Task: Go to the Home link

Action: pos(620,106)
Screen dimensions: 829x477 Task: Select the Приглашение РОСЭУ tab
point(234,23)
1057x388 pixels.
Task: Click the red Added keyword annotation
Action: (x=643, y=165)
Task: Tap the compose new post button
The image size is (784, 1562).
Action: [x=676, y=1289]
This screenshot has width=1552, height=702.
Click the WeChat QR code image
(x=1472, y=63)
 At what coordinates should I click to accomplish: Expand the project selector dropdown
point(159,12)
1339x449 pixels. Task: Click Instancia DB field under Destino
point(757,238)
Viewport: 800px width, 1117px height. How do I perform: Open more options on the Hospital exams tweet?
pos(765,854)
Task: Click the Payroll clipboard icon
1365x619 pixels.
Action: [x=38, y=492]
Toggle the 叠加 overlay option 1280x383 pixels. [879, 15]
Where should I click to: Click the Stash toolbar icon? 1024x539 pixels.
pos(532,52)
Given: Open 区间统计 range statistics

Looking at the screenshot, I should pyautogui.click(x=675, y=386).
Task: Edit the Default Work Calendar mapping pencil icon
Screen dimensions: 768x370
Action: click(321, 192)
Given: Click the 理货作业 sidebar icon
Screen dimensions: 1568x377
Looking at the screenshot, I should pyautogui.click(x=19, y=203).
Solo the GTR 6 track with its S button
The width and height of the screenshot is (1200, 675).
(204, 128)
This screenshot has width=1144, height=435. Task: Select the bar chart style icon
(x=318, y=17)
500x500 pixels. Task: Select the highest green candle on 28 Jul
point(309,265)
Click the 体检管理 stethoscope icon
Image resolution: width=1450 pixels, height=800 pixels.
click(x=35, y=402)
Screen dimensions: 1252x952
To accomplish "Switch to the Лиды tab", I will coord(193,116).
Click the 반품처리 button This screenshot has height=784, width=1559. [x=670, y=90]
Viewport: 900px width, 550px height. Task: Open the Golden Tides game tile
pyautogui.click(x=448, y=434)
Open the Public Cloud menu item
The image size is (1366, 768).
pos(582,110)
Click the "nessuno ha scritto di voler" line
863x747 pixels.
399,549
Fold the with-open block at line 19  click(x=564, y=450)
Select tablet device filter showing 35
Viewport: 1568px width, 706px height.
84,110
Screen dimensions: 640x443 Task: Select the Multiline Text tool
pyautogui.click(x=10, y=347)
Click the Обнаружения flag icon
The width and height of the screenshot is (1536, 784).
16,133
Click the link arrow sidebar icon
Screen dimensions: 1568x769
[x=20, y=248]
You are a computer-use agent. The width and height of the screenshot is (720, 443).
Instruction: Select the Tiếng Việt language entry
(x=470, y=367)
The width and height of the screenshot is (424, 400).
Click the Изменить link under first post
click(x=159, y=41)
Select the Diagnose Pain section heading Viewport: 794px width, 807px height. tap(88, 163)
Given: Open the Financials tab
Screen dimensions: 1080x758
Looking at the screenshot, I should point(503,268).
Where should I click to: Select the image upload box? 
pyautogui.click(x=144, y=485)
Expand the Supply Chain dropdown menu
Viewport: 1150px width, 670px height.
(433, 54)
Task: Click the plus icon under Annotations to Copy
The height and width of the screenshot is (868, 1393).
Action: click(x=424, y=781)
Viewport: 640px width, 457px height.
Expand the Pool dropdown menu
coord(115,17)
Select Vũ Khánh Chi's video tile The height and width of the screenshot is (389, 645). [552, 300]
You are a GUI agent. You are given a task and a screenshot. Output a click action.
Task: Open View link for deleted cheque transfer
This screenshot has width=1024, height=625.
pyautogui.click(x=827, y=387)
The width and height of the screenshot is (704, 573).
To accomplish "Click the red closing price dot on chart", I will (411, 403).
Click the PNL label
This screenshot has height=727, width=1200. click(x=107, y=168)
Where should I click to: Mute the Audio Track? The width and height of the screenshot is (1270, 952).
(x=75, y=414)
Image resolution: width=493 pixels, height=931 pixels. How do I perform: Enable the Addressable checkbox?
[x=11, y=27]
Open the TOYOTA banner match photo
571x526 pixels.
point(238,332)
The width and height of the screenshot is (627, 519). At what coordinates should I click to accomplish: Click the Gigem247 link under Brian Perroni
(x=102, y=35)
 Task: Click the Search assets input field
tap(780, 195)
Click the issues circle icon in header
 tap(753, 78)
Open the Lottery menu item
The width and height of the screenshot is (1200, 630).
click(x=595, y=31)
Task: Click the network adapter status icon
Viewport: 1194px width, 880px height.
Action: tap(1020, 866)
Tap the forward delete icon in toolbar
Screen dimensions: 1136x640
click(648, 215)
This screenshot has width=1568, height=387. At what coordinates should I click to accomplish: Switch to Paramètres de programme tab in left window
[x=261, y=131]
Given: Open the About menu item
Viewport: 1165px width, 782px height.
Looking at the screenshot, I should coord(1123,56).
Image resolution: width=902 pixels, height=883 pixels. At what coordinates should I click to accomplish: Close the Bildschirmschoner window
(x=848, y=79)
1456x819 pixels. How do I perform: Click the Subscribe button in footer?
-.-.-
Extract every line from the one containing "Viewport: 1194px width, 880px height." through the last line of the data, inclusive, exactly as written.

Exercise output -
Viewport: 1194px width, 880px height.
Action: tap(1020, 866)
Tap the forward delete icon in toolbar
Screen dimensions: 1136x640
click(648, 215)
This screenshot has width=1568, height=387. At what coordinates should I click to accomplish: Switch to Paramètres de programme tab in left window
[x=261, y=131]
Given: Open the About menu item
Viewport: 1165px width, 782px height.
Looking at the screenshot, I should coord(1123,56).
Image resolution: width=902 pixels, height=883 pixels. At what coordinates should I click to accomplish: Close the Bildschirmschoner window
(x=848, y=79)
1456x819 pixels. How do I perform: Click the Subscribe button in footer?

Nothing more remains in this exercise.